Background: The role of apoptosis regulating oncoproteins in defining response to cytotoxic therapy remains poorly understood. Loss of wild type p53 function and bcl-2 protein overexpression are well known to inhibit the apoptotic pathway in in vitro studies.
Methods: We immunohistochemically examined the nuclear accumulation of mutant p53 and the cytoplasmic overexpression of bcl-2 proteins in 76 patients with locally advanced inoperable squamous cell cancer of the head and neck area. Patients were treated with platinum based chemotherapy and radiotherapy (37 with induction and 39 with concurrent chemotherapy). The median follow up period was 72 months.

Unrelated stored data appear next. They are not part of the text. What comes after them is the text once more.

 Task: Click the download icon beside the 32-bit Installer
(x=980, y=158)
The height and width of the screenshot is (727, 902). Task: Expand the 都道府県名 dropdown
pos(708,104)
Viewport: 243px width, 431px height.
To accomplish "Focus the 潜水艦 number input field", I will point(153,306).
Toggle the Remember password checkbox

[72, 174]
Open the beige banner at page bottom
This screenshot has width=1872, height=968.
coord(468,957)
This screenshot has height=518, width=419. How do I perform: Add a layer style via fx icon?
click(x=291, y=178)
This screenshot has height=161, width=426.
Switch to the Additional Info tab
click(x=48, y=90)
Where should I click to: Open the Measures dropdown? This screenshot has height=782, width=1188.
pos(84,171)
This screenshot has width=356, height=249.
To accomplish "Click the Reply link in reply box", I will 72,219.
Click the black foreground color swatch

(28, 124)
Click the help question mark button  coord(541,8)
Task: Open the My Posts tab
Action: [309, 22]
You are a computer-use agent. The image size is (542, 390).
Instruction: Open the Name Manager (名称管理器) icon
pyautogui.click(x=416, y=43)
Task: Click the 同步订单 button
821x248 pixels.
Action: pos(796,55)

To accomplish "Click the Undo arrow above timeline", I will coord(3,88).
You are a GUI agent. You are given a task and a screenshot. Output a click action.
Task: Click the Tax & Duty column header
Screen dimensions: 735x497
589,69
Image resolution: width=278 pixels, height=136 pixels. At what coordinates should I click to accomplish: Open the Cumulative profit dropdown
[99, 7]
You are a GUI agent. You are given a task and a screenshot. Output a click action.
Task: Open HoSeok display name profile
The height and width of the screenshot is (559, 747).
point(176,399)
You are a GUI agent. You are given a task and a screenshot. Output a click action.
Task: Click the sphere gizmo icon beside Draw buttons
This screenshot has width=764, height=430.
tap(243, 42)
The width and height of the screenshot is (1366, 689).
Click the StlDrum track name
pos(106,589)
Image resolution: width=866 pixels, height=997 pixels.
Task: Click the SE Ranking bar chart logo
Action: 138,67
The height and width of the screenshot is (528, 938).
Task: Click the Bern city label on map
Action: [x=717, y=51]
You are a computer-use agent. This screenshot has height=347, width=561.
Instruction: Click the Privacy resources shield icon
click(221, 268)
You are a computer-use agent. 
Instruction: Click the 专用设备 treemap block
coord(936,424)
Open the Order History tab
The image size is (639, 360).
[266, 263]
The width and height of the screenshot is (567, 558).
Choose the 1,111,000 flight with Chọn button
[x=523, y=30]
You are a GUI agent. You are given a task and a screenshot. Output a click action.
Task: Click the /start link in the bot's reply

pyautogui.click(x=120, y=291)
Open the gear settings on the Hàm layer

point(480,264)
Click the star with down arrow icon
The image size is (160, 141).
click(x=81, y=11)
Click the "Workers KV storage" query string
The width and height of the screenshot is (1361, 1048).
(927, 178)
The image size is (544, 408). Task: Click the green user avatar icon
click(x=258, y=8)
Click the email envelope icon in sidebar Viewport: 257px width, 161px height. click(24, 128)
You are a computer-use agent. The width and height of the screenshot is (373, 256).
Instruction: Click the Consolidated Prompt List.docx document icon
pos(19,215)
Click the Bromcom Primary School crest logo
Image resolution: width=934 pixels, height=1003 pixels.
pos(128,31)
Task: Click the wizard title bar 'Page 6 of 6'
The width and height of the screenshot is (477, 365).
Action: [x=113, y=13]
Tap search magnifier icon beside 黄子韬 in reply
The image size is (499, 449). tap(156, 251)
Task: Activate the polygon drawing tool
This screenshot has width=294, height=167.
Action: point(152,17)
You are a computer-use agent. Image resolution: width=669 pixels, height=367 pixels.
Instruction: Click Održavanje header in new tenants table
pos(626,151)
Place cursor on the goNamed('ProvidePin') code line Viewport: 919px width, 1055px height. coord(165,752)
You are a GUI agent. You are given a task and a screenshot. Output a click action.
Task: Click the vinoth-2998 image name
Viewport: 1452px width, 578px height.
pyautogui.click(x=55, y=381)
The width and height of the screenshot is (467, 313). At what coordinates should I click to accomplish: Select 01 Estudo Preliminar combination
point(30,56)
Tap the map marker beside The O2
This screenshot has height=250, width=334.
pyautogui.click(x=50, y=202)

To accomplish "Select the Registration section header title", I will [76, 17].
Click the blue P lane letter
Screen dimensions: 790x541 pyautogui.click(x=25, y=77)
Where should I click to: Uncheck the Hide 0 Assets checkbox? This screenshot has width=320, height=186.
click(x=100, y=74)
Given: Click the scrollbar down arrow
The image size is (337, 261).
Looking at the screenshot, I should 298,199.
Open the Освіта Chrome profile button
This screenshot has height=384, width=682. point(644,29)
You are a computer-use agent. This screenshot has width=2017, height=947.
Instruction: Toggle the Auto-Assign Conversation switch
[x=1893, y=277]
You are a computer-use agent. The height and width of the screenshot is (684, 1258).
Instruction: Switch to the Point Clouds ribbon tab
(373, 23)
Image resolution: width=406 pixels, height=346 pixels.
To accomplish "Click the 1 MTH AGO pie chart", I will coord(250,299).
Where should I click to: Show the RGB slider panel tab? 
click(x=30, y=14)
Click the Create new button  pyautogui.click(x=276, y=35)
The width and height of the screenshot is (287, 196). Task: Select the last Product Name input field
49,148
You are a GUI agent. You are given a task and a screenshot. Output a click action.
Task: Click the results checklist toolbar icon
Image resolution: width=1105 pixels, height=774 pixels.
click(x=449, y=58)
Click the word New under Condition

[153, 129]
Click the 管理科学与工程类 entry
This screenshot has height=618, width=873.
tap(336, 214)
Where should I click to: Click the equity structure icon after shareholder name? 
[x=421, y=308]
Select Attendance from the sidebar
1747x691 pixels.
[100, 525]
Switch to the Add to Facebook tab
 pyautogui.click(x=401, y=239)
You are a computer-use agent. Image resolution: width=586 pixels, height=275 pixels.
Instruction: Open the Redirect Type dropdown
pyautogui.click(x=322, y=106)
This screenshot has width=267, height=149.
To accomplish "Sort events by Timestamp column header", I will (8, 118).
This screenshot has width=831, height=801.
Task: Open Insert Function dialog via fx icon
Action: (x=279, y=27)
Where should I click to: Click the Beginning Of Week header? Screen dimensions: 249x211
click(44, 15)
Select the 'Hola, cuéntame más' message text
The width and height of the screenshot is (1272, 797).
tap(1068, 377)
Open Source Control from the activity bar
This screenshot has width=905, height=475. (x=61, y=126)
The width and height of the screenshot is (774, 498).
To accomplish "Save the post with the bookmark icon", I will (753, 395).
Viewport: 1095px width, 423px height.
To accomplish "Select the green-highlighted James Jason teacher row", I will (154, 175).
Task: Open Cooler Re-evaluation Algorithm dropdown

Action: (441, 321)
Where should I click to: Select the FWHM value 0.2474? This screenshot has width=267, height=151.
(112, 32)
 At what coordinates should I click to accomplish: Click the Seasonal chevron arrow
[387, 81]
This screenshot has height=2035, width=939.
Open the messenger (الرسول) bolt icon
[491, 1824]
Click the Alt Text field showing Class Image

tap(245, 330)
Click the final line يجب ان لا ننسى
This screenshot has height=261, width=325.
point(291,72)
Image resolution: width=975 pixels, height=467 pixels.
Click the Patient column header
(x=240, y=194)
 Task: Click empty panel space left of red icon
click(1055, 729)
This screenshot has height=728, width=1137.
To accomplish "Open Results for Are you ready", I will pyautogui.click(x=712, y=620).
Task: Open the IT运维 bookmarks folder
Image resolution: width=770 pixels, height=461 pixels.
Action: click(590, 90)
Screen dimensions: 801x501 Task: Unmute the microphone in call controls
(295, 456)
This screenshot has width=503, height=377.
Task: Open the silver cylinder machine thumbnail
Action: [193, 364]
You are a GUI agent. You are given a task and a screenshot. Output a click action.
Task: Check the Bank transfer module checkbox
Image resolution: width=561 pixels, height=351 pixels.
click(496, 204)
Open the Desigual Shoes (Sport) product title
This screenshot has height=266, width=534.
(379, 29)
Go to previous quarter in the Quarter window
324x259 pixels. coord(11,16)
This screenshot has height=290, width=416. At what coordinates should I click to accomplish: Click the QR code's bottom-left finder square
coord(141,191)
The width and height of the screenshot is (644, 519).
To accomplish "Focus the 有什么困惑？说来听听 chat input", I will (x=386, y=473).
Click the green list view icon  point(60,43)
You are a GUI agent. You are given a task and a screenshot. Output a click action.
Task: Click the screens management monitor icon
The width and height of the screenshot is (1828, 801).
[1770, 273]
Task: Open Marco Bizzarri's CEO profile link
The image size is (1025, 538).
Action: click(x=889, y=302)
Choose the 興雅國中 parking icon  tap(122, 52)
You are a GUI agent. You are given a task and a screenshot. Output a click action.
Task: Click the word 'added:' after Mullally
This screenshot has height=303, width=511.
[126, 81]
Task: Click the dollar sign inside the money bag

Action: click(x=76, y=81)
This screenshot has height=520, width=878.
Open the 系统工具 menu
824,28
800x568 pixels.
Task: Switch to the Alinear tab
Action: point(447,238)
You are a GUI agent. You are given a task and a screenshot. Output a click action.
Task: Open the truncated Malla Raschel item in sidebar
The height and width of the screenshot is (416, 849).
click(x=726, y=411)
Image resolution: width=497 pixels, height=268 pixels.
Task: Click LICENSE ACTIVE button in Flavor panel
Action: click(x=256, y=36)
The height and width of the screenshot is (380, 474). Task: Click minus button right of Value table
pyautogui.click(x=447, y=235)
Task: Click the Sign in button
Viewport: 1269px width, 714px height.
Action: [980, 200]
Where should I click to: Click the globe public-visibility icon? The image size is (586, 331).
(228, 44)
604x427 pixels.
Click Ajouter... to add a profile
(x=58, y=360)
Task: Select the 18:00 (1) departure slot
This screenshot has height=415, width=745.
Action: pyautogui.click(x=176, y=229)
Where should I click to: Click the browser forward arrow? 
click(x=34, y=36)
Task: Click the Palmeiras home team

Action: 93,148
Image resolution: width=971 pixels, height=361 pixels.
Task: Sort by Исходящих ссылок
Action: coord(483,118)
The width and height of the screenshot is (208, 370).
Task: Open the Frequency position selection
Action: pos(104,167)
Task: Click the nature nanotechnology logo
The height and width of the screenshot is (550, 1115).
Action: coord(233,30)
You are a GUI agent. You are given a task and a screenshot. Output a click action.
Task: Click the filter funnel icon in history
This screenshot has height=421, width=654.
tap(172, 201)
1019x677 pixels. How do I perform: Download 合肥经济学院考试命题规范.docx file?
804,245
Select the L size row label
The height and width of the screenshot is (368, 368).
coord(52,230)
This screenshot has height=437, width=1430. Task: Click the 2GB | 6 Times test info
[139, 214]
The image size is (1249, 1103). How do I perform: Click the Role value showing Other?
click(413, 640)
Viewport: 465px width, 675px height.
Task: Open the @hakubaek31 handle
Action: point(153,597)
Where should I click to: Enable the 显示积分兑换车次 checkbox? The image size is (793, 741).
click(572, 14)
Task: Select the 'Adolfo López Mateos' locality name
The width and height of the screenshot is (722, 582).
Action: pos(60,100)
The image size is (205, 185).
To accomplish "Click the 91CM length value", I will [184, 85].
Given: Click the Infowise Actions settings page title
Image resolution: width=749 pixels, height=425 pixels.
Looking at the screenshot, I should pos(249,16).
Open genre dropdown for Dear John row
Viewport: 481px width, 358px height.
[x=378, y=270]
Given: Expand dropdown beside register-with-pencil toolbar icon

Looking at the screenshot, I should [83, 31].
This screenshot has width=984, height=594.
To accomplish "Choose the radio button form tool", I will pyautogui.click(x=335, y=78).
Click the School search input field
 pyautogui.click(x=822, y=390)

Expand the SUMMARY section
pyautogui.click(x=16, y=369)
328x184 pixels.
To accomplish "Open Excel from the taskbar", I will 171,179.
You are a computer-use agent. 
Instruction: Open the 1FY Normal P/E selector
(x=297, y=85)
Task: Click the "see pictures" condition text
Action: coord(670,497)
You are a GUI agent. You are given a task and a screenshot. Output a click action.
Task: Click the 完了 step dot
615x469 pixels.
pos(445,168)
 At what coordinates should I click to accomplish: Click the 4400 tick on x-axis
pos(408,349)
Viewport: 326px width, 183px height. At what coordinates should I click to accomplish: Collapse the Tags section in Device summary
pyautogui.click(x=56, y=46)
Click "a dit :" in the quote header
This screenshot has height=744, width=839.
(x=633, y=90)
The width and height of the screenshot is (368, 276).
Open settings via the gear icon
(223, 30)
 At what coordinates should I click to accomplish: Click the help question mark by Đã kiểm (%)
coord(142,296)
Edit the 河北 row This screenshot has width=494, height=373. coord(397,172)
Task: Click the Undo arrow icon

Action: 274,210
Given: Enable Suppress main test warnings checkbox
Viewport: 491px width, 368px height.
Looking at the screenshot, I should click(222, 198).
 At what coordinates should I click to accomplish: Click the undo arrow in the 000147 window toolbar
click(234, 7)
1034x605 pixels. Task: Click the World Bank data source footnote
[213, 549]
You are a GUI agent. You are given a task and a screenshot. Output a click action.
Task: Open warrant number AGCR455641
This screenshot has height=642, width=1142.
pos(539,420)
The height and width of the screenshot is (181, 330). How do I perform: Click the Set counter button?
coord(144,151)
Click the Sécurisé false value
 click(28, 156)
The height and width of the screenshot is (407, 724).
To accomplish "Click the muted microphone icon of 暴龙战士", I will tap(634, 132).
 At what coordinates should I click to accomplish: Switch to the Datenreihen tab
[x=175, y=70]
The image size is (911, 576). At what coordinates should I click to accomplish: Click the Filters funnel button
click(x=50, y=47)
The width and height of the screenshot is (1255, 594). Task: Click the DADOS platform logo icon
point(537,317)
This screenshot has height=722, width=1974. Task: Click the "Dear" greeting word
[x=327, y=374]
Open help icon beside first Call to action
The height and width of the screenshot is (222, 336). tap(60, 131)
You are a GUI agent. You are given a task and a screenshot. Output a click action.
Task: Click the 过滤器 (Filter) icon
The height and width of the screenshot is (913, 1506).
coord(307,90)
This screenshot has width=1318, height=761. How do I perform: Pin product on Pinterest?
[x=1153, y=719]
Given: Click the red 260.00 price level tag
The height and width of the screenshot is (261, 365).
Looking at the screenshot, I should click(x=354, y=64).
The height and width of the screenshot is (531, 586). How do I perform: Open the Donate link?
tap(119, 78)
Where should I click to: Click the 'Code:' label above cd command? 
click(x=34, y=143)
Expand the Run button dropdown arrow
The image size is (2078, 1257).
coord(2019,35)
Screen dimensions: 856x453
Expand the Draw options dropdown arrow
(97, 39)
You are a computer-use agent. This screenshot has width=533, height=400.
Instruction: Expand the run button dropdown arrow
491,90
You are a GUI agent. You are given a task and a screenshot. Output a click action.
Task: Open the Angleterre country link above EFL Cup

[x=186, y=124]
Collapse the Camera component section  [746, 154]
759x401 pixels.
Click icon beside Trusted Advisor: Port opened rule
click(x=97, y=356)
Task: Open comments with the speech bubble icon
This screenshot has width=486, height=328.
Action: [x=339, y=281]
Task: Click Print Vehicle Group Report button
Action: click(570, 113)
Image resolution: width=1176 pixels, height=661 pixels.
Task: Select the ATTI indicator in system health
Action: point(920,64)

Results: Thirty five (46%) cases were positive for p53 and 41 (54%) negative, whilst 19 (25%) and 57 (75%) cases were positive and negative for bcl-2 respectively. A high percentage of bcl-2 positive cells was associated with a low incidence of nodal involvement. A statistically significant higher percentage of p53 positive cells was observed in the group of patients with complete disappearance of the disease as compared to the group with residual disease after treatment (p = 0.01). High percentage of p53 positive cells and concurrent chemoradiotherapy was associated with better local progression free survival (p = 0.05 and 0.02). In multivariate analysis, the type of chemotherapy (concurrent vs. induction) was the only significant prognostic variable for local relapse (p = 0.02) and overall survival (p = 0.03).
Conclusions: The present study provides evidence that p53 nuclear accumulation may be associated with better response to DNA damaging cytotoxic agents. The association of wild type p53 loss with decreased DNA repair enzyme activity is a possible explanation. Induction platinum based chemotherapy may contribute to the selection of clonogenic cells with a radioresistant phenotype.